DOUTRINA DEBATE A INCONSTITUCIONALIDADE DO PROJETO DE LEI ESTADUAL DA ALERJ Nº 2103/2009 QUE PRETENDE ALTERAR PROCEDIMENTO DOS JUIZADOS ESPECIAIS CÍVEIS NO ESTADO DO RIO DE JANEIRO PARA OS ACIDENTES DE TRÂNSITO
Em que pese o bem intencionado objetivo do Deputado Rodrigo Neves, no sentido de tentar a conciliação logo após o acidente de trânsito ou agilizar o ressarcimento das vítimas de abalroamentos de trânsito no Rio de Janeiro, o Anteprojeto, tem merecido da doutrina a pecha de inconstitucionalidade por vício de iniciativa, já que a Lei 9099/95 é Federal e só pode ser alterada pelo Congresso Nacional, na forma do art. 48, I, e 59, III, da CF, o mesmo ocorrendo em relação às regras de Processo, também de competência da União Federal, na forma do art. 22, I, da CF.
Exitem inúmeros precedentes STF que declararam inconstitucionais as Leis Estaduais que criaram Juizados de Pequenas Causas, antes da Lei 7.244, de 7 de novembro de 1984. Senão vejamos : Juizado Especial de Causas Cíveis e Turma de Recursos: criação. (…) Competência legislativa. ADI 795- MC http://www.stf.jus.br/portal/indiceAdi/listarIndiceAdi.asp?letra=J
Inconstitucionalidade formal, por invadir a competência privativa da União estabelecida pelo art. 22,I da CF:
Art. 22. Compete privativamente à União legislar sobre:
I - direito civil, comercial, penal, processual, eleitoral, agrário, marítimo, aeronáutico, espacial e do trabalho;
Inconstitucionalidade material, por ofender as garantias fundamentais do amplo acesso à jurisdição, do devido processo legal, da ampla defesa e do contraditório:
Art. 5º Todos são iguais perante a lei, sem distinção de qualquer natureza, garantindo-se aos brasileiros e aos estrangeiros residentes no País a inviolabilidade do direito à vida, à liberdade, à igualdade, à segurança e à propriedade, nos termos seguintes:
(…)
XXXV - a lei não excluirá da apreciação do Poder Judiciário lesão ou ameaça a direito;
(…)
LV - aos litigantes, em processo judicial ou administrativo, e aos acusados em geral são assegurados o contraditório e ampla defesa, com os meios e recursos a ela inerentes;
A mesma equação foi reproduzida no julgamento pelo STF da medida cautelar em ação direta de inconstitucionalidade em face da ASSEMBLÉIA LEGISLATIVA DO ESTADO DE ALAGOAS, para o fim de suspender a eficácia do art. 7º da Lei Estadual 6.816 de Alagoas, que estabelecia a exigência de 100% da condenação no depósito recursal para a admissibilidade de recurso inominado cível nos juizados especiais.
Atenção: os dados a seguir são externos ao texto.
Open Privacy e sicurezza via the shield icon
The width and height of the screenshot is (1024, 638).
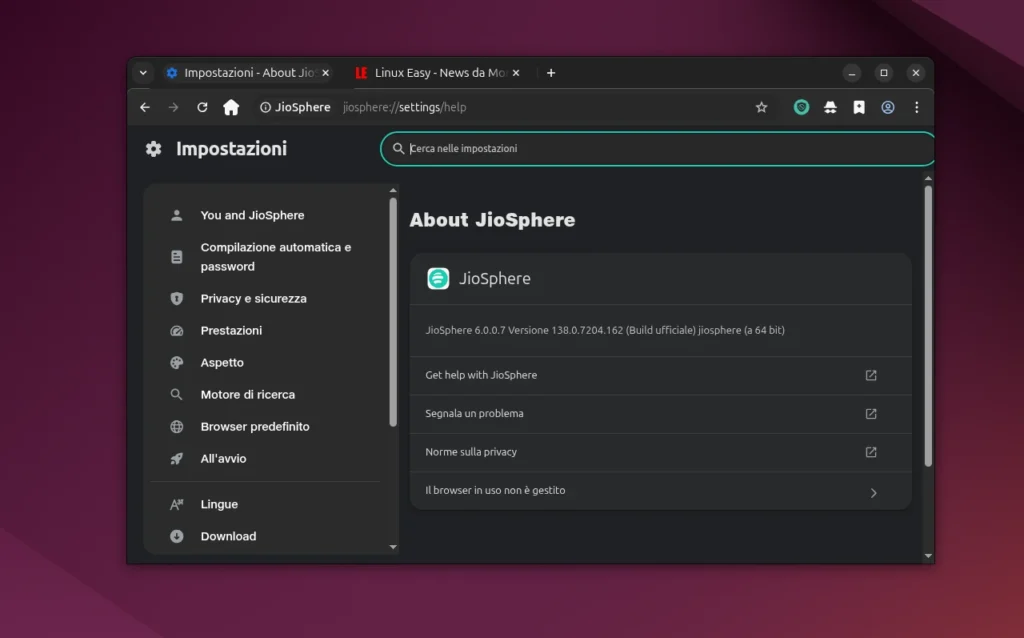click(177, 298)
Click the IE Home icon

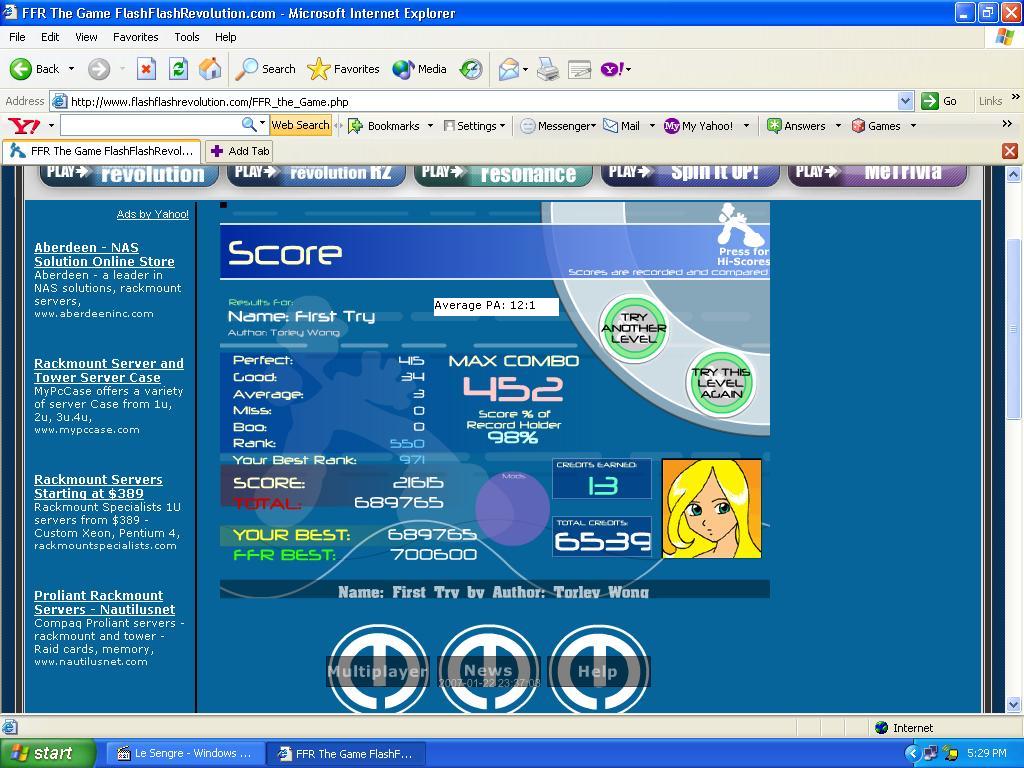coord(210,69)
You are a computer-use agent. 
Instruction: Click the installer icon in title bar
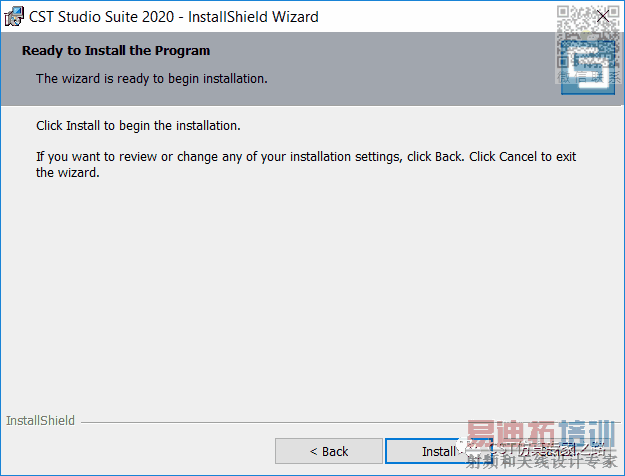[x=14, y=16]
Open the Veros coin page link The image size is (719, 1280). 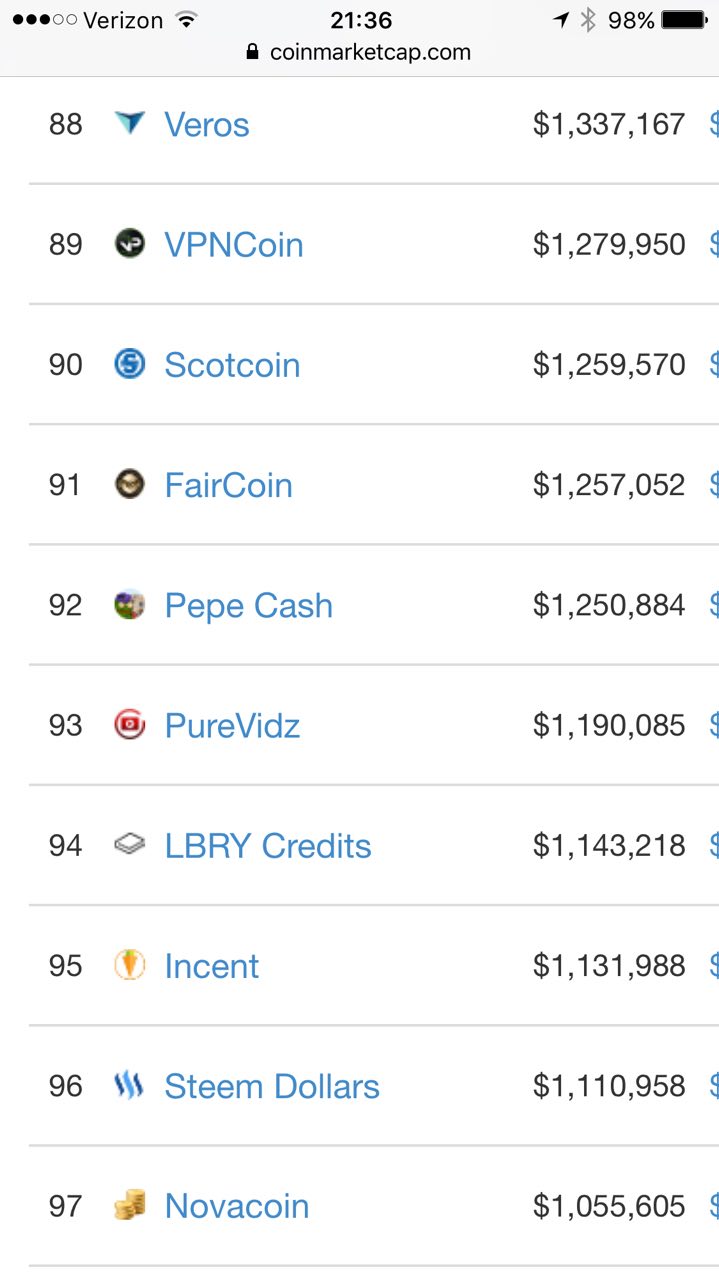click(207, 125)
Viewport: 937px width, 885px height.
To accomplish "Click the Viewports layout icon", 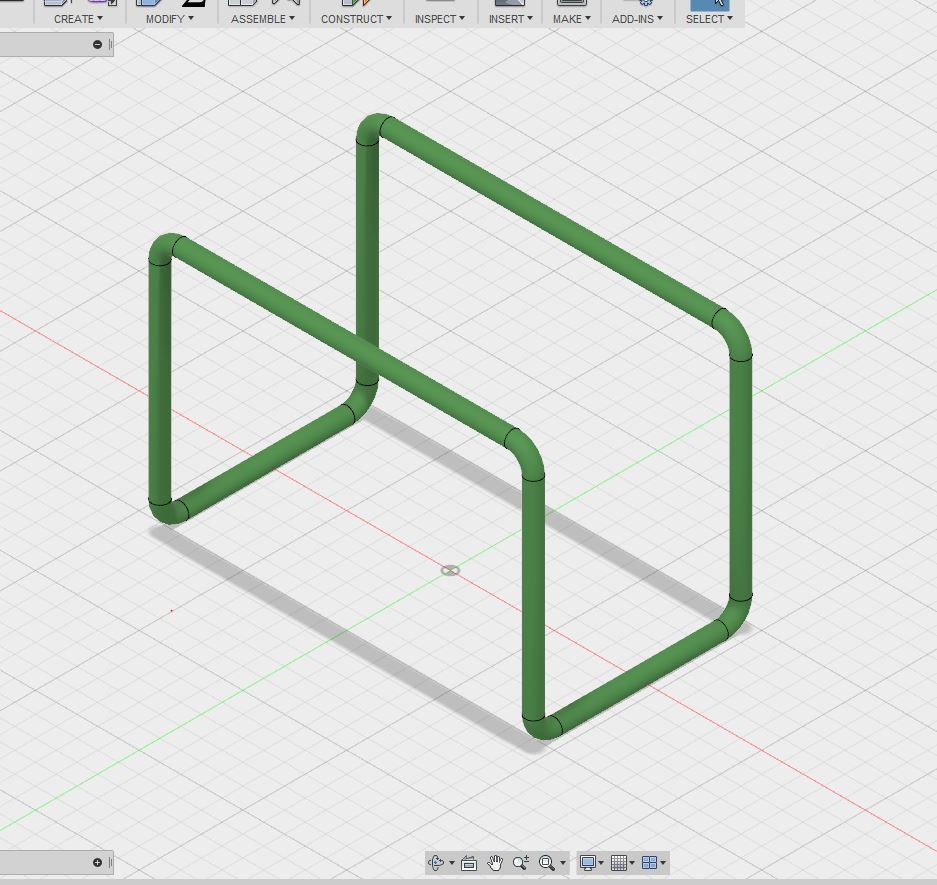I will (x=648, y=863).
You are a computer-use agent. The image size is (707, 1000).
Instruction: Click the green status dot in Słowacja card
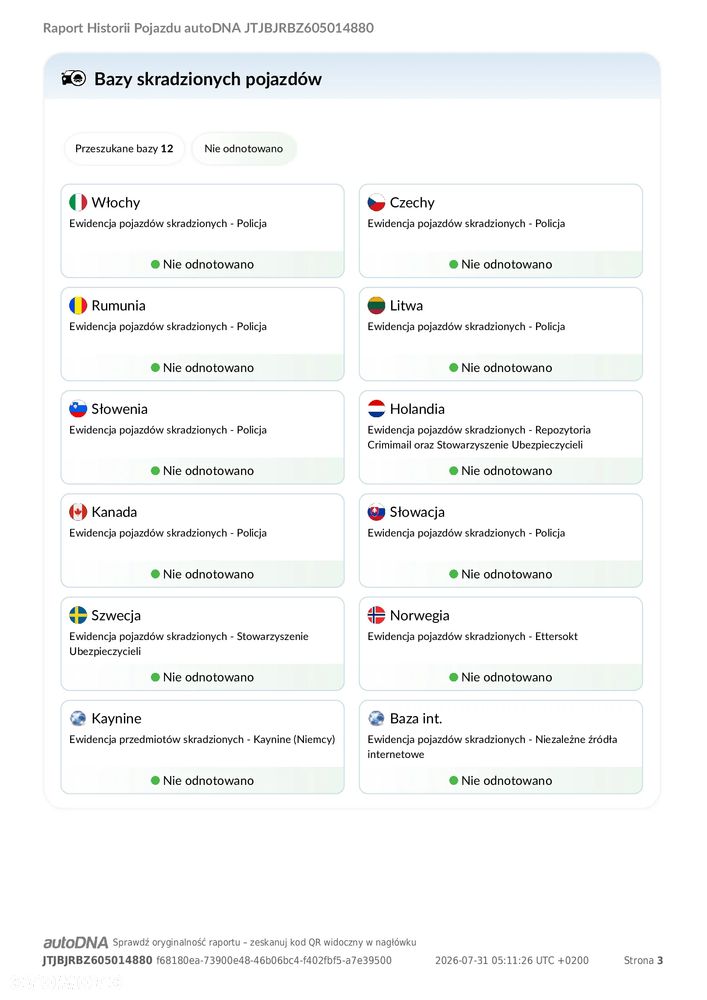pyautogui.click(x=453, y=574)
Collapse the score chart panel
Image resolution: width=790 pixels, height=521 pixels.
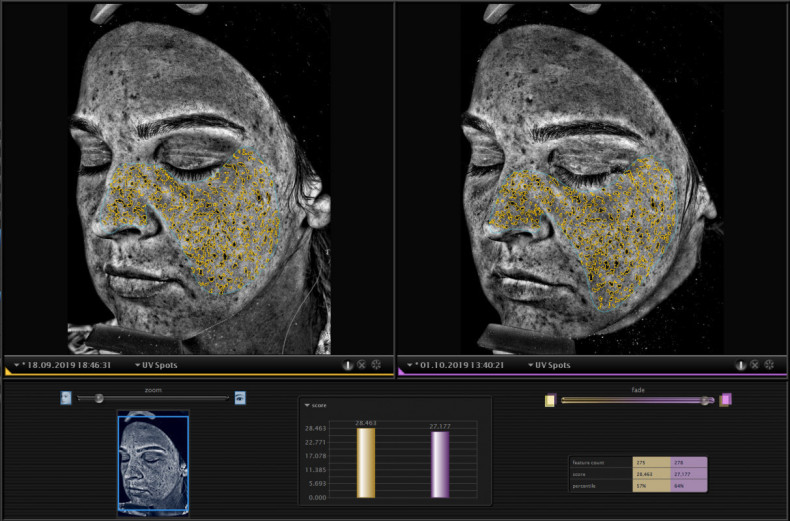(308, 405)
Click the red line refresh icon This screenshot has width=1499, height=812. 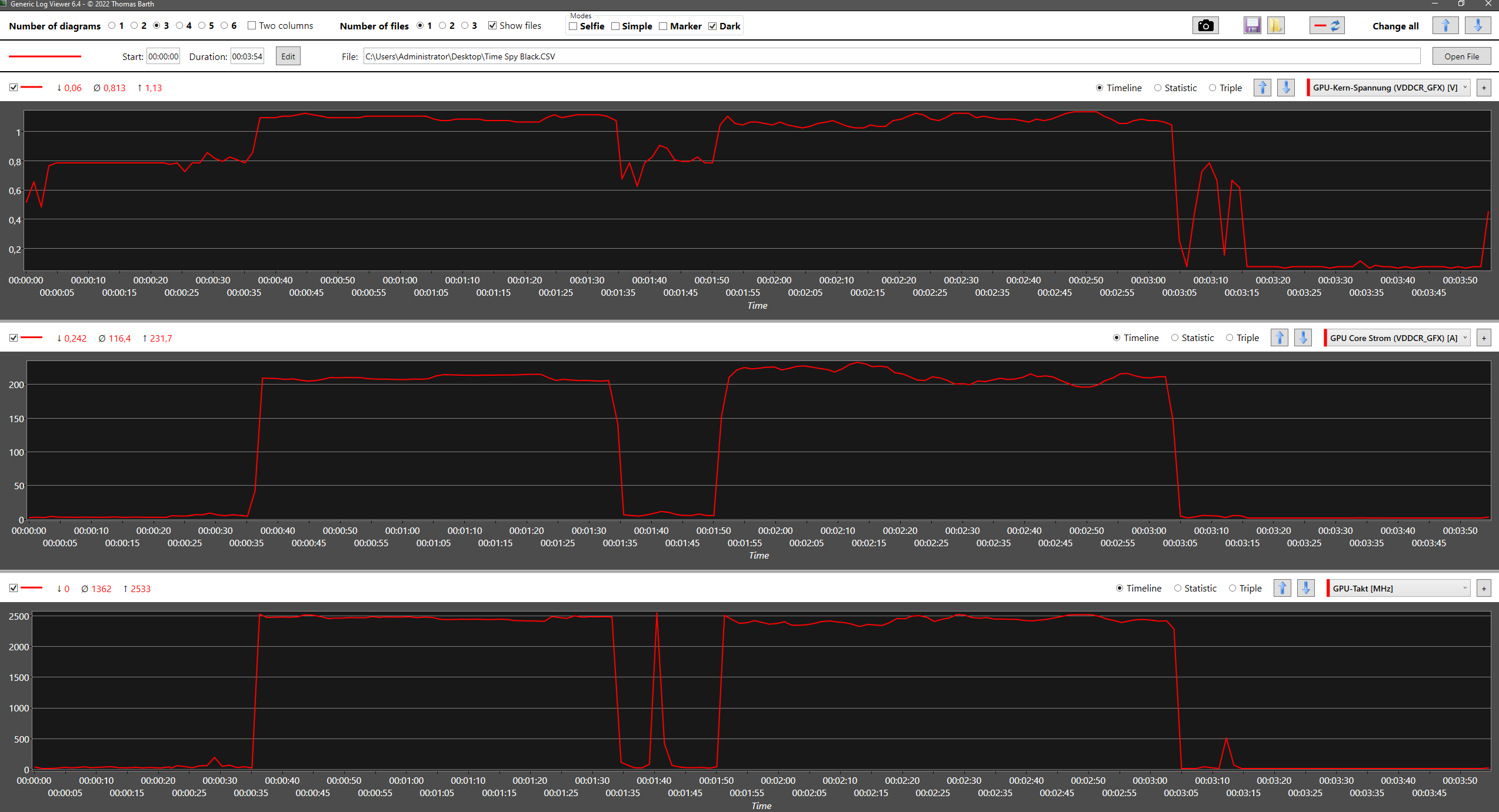[x=1327, y=26]
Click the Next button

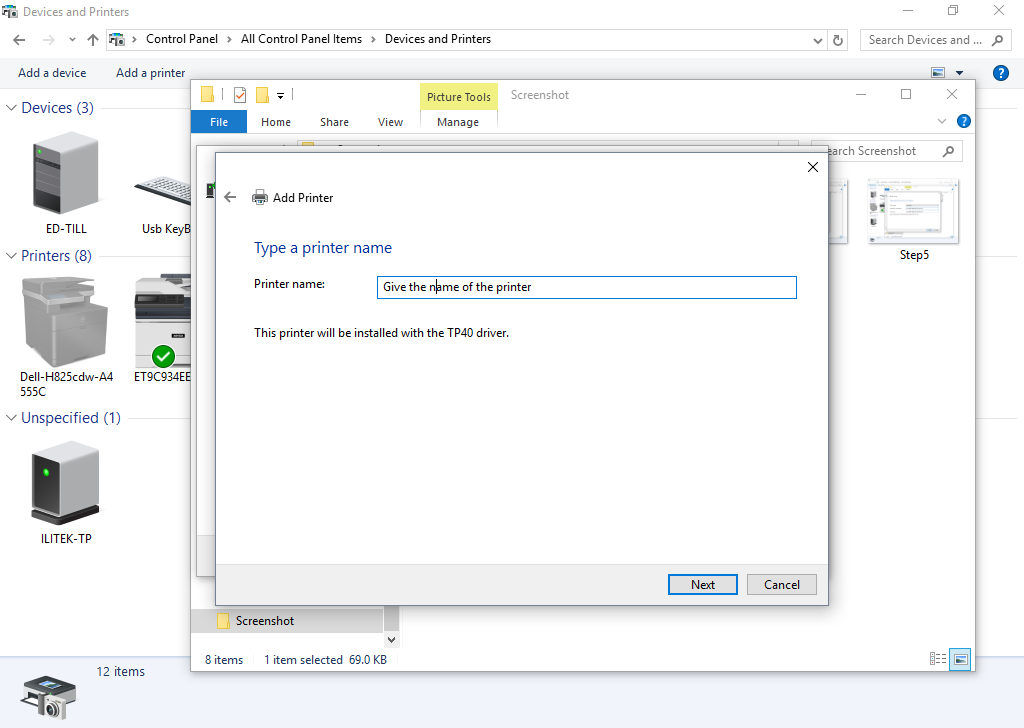coord(702,585)
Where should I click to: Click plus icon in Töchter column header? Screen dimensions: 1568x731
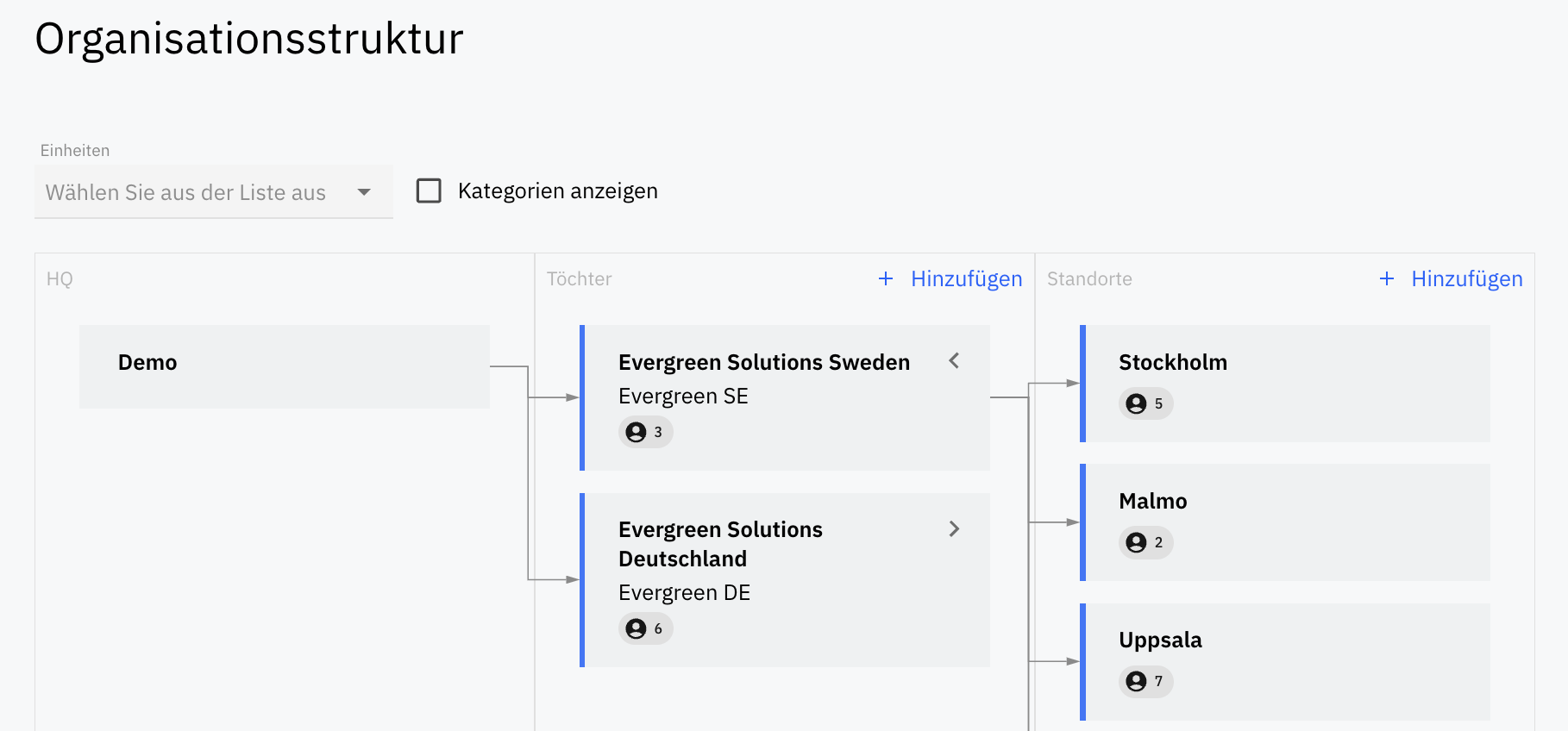[x=886, y=278]
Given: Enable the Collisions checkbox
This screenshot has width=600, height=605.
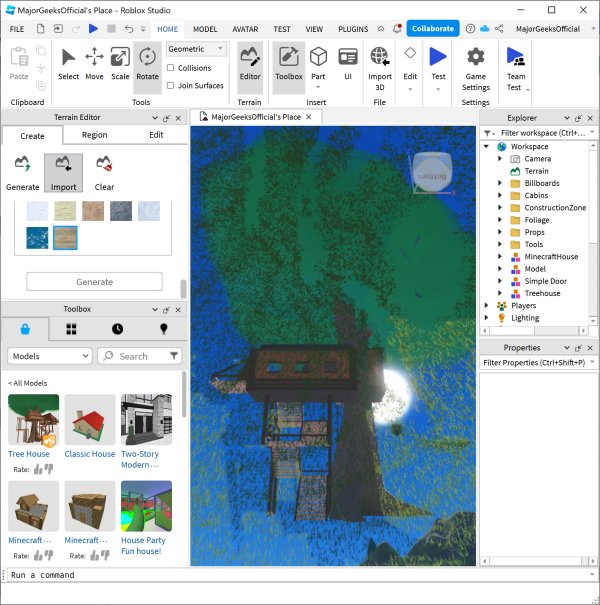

Art. 7º. A interposição de recurso inominado cível nos Juizados Especiais do Estado de Alagoas dependerá do recolhimento das custas judiciais e do depósito recursal.
§ 1º O valor do depósito recursal será de 100% (cem por cento) do valor da condenação, observado o limite de 40 (quarenta) vezes o valor do salário mínimo, e deverá ser efetuado na forma e no prazo dispostos
O STF decidiu conceder medida cautelar em ação direta de inconstitucionalidade para o fim de suspender a eficácia do art. 7º da Lei Estadual 6.816 de
acórdão relativo ao julgamento da cautelar publicado DJE de 17/04/2009 - ATA Nº 10/2009. DJE nº 71.
No mesmo sentido : ADI 2.257 SÃO PAULO Lei paulista sobre Juizados Especiais é inconstitucional, decide STF. Legislar sobre direito processual é competência privativa da União. Com esse entendimento, o Supremo Tribunal Federal na ADI 2.257 originária da SÃO PAULO declarou a inconstitucionalidade da Lei Complementar paulista 851/98, que submetia atos dos Juizados Especiais ao procurador-geral de Justiça, ligado ao Poder Executivo. As informações são do site do STF.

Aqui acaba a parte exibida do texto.